I don't follow that "tons of unnecessary data accesses". When calculating the PST scores from scratch you access exactly the same data as in the incremental case: the board itself, and the PST table(s). But while in the incremental case most of the data you access has already gone from the cache when doing the next update with the next move, in the "from scratch" case you have all accesses close together in a loop, and can organize it in a cache-friendly way - how exactly you do that will depend on your board repr. I did not intend to say that I want to "freeze" the PST in cache but it should be possible to do something similar only for the short period of doing that "from scratch" PST score calculation loop (that approach might actually almost never access the PST at any other point in time).
For the purpose of keeping the PST in memory most of these accesses would be redundant, as you would be making multiple accesses to the same cache line in the loop, where only one would have sufficed to make the entry 'least-recent used'. And I think the whole line of arguing is suspect, as when you keep something in cache, you keep something else out!

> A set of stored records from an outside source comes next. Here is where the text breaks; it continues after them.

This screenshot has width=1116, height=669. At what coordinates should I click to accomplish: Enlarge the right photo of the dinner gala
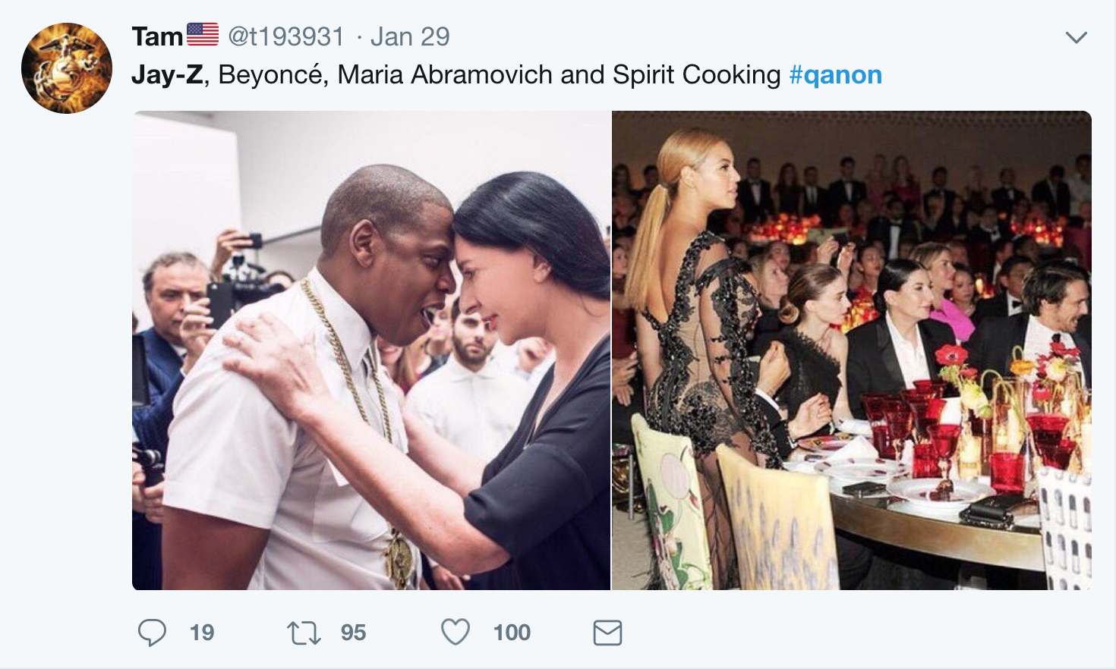click(x=851, y=350)
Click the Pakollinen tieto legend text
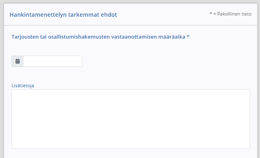This screenshot has width=260, height=158. [231, 14]
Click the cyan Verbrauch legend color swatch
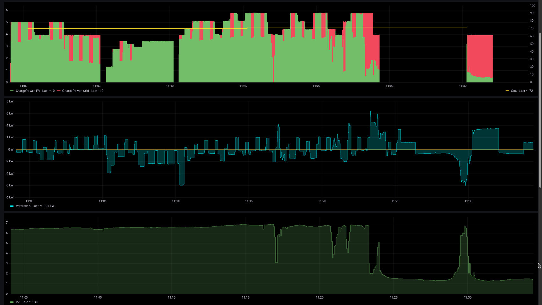 coord(12,206)
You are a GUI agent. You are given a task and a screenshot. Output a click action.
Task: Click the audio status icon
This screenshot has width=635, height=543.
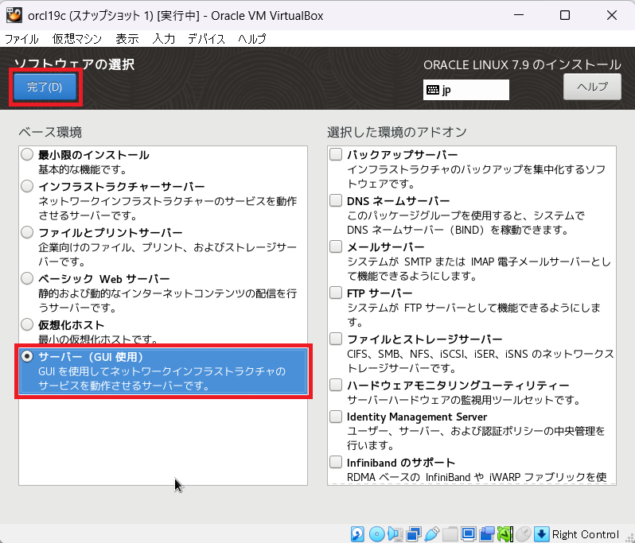(x=395, y=533)
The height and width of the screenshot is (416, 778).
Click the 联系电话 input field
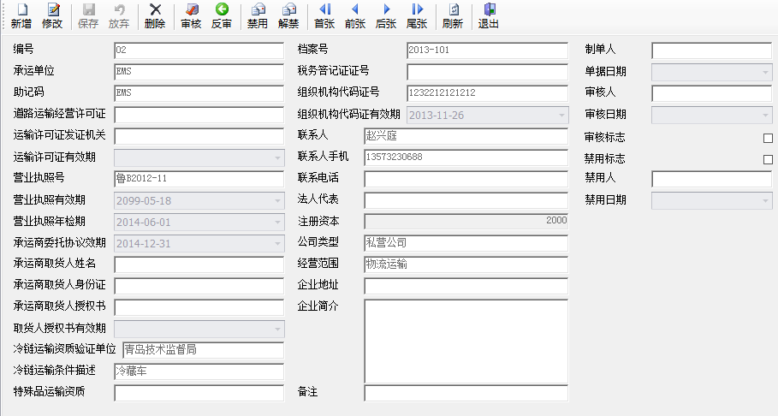(x=466, y=179)
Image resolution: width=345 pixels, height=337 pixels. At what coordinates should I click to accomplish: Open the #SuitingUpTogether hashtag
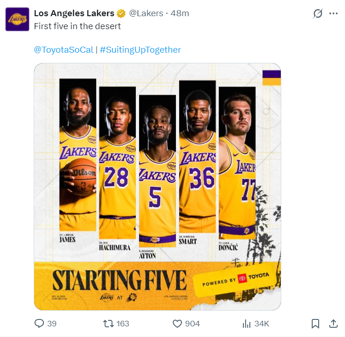pos(140,49)
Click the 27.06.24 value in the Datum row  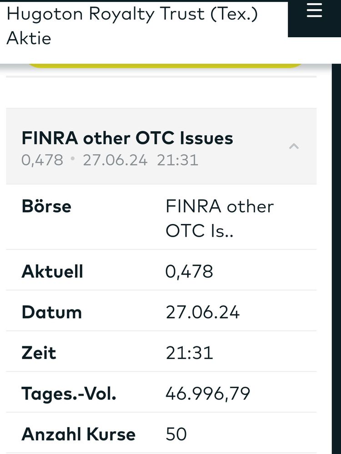tap(202, 312)
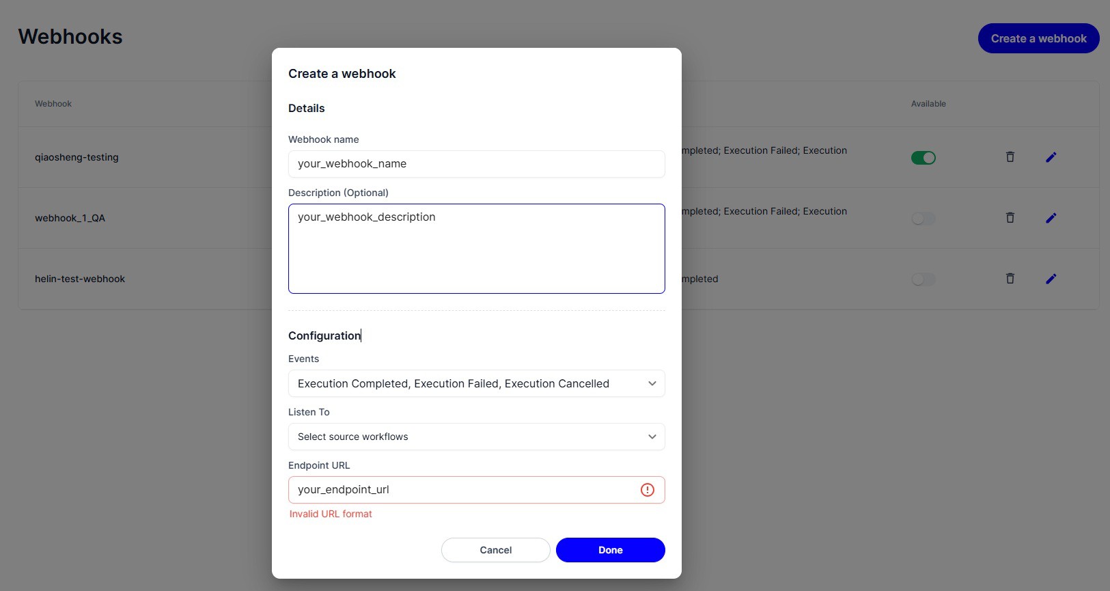This screenshot has height=591, width=1110.
Task: Click the pencil icon for webhook_1_QA
Action: (1051, 218)
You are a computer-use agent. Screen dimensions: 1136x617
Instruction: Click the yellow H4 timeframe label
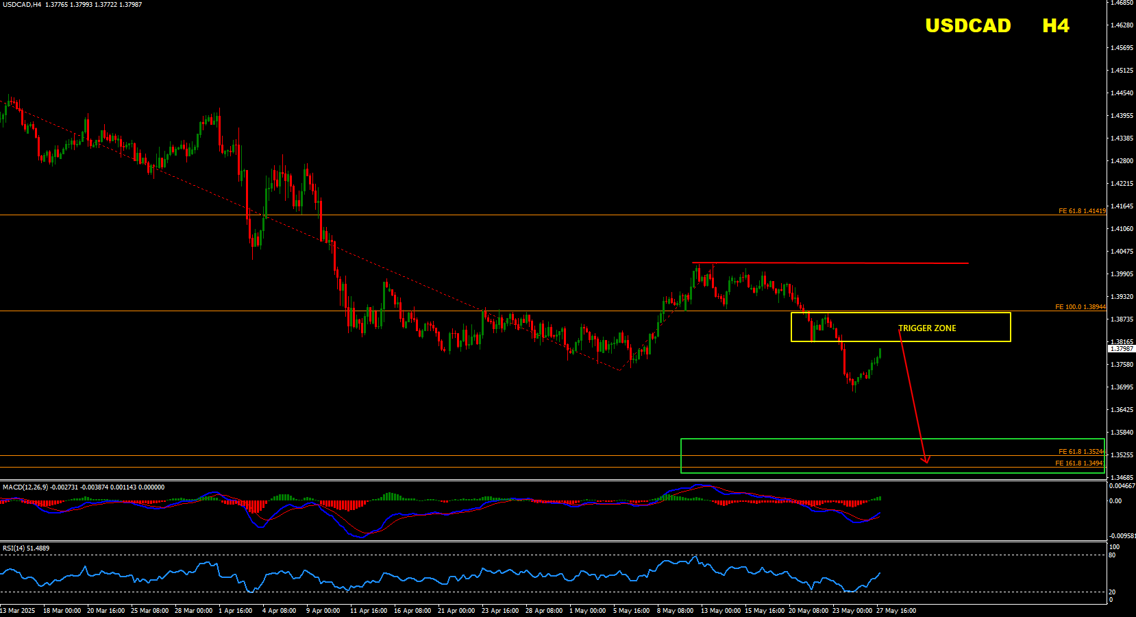pyautogui.click(x=1055, y=26)
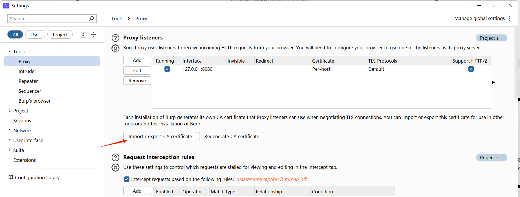Viewport: 520px width, 197px height.
Task: Select the Intruder settings item
Action: (27, 71)
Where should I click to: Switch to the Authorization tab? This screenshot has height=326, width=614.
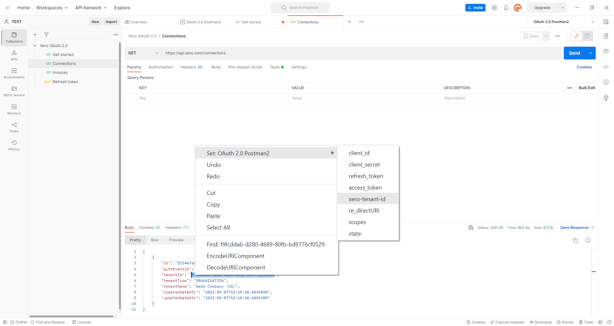(161, 67)
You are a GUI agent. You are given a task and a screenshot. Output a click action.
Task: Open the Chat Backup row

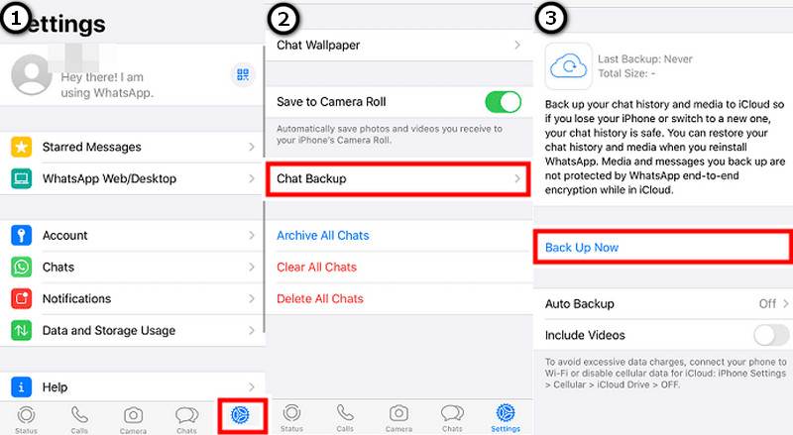pos(398,178)
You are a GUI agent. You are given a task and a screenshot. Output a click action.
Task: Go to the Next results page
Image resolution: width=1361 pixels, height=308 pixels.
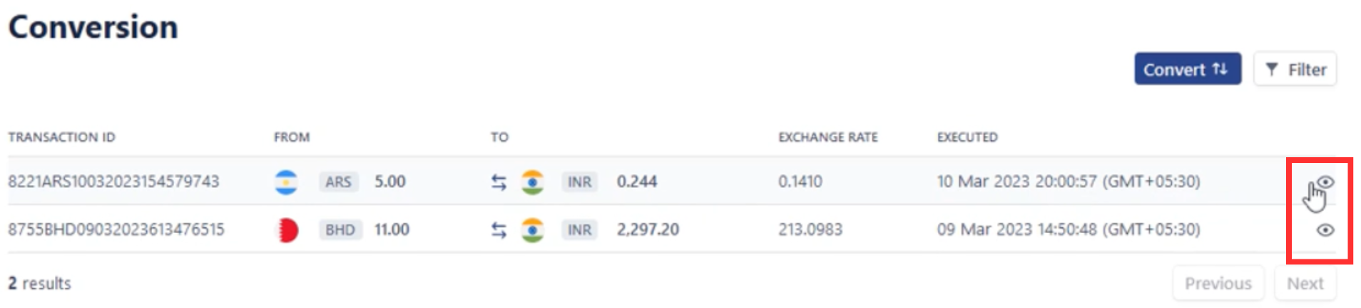pyautogui.click(x=1305, y=284)
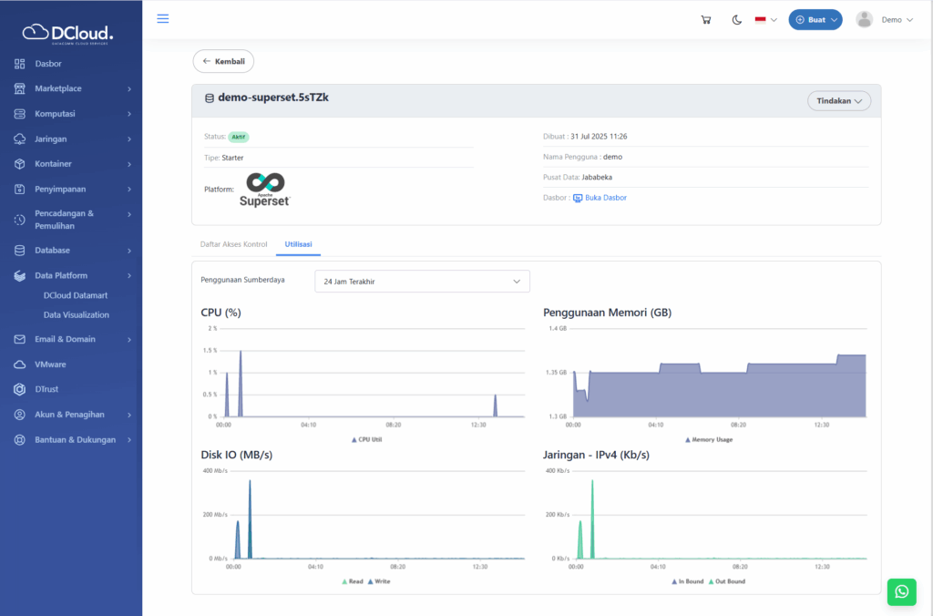The height and width of the screenshot is (616, 933).
Task: Open the Demo user profile menu
Action: (884, 20)
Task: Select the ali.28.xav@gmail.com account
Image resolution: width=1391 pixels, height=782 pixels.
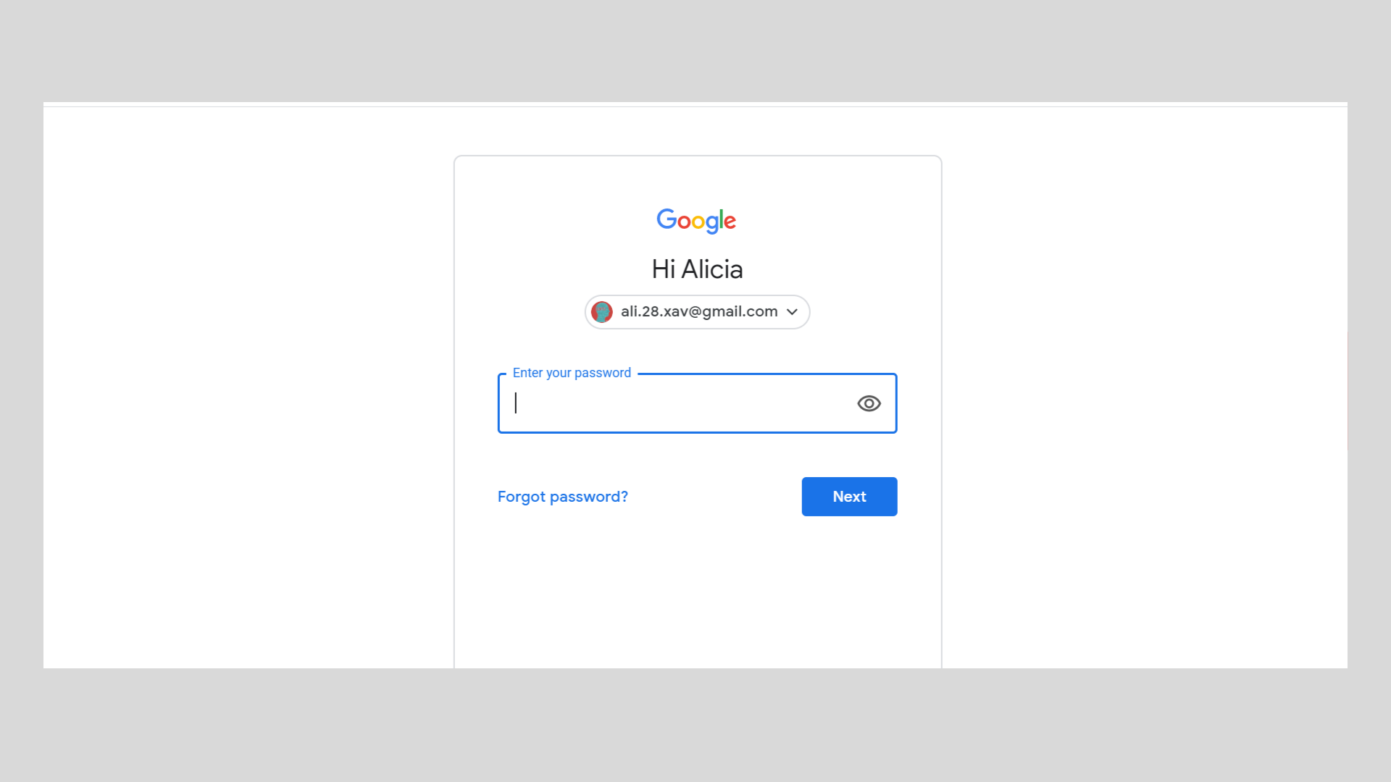Action: click(x=696, y=311)
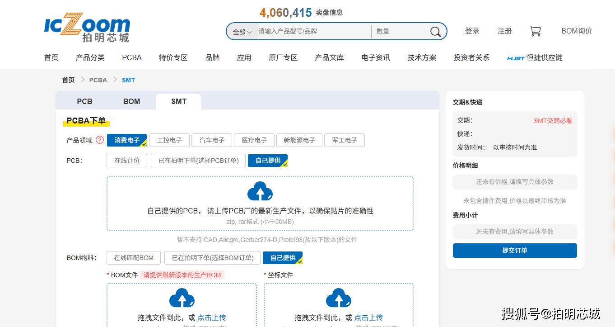Expand the 全部 search category dropdown
The image size is (615, 327).
[242, 32]
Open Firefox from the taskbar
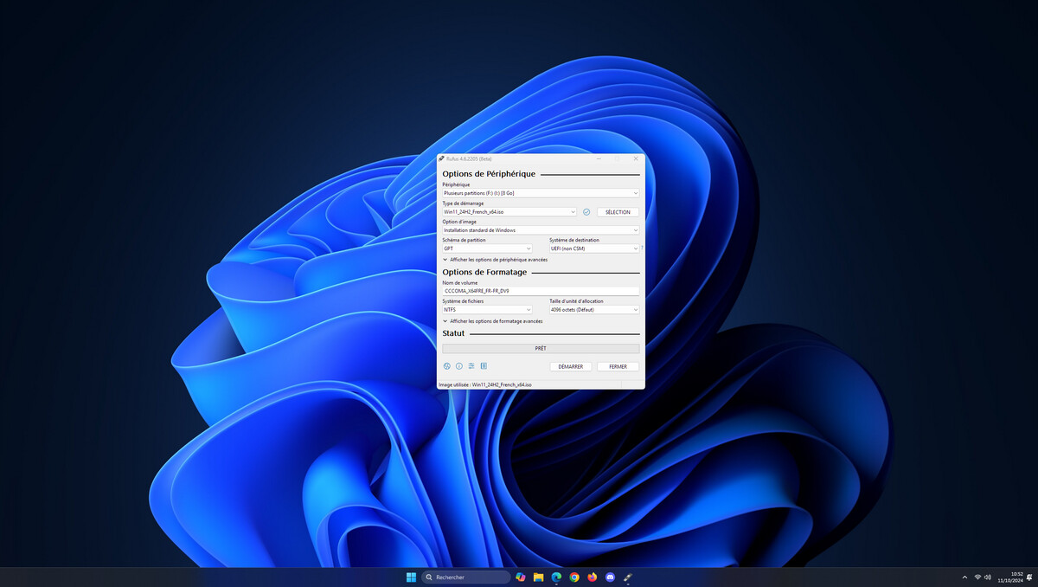The height and width of the screenshot is (587, 1038). (x=593, y=577)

You also seem to overlook an important fact in your answer to Bob:

When you want to focus on QS, to argue for a very small branching factor, you are talking about nodes where you would do the from-scratch PST evaluation not only in the leaves, but in every node. So where the effective number of incremental updates would explode as the sum of a geometric series 1/(1-1/EBF) when EBF->1, the number of from-scratch evaluations would do exactly the same. In every QS node where I would have done an incremental update in the MakeMove leading to it, you would have to do a from-scratch evaluation. So in this case they would still have to be compared 1 on 1.
kbhearn
Posts: 411
Joined: Thu Dec 30, 2010 4:48 am

Re: Incremental or non-incremental PST evaluation calcs

Post by kbhearn »

You may well be looping over each piece list in your eval function for one reason or another anyways - for instance to generate mobility scores for each piece. Adding in the PST value at the same time as you select each piece to check mobility removes most of the overhead you want to claim is extra to calculating from scratch.

You could also argue that the pawn PST is irrelevant to this comparison since you'd want to do more advanced calculations on the pawn structure anyways, and quite possibly hash the result. Whatever value the PST is adding there could either be rolled into the hashed pawn calculation or substituted with alternative setwise bonuses/penalties.
User avatar
hgm
Posts: 27809
Joined: Fri Mar 10, 2006 10:06 am
Location: Amsterdam
Full name: H G Muller

Re: Incremental or non-incremental PST evaluation calcs

Post by hgm »

You would still have to do it once for every piece. I don't think you would beat the 2.33 clock that way. And even if it is only 1% of the total evaluation, rather than 0.1%, that is still an order of magnitude. That it is only a very small part of the evaluation in any case is not under discussion. And still no argument to intentionally throw away the 1%.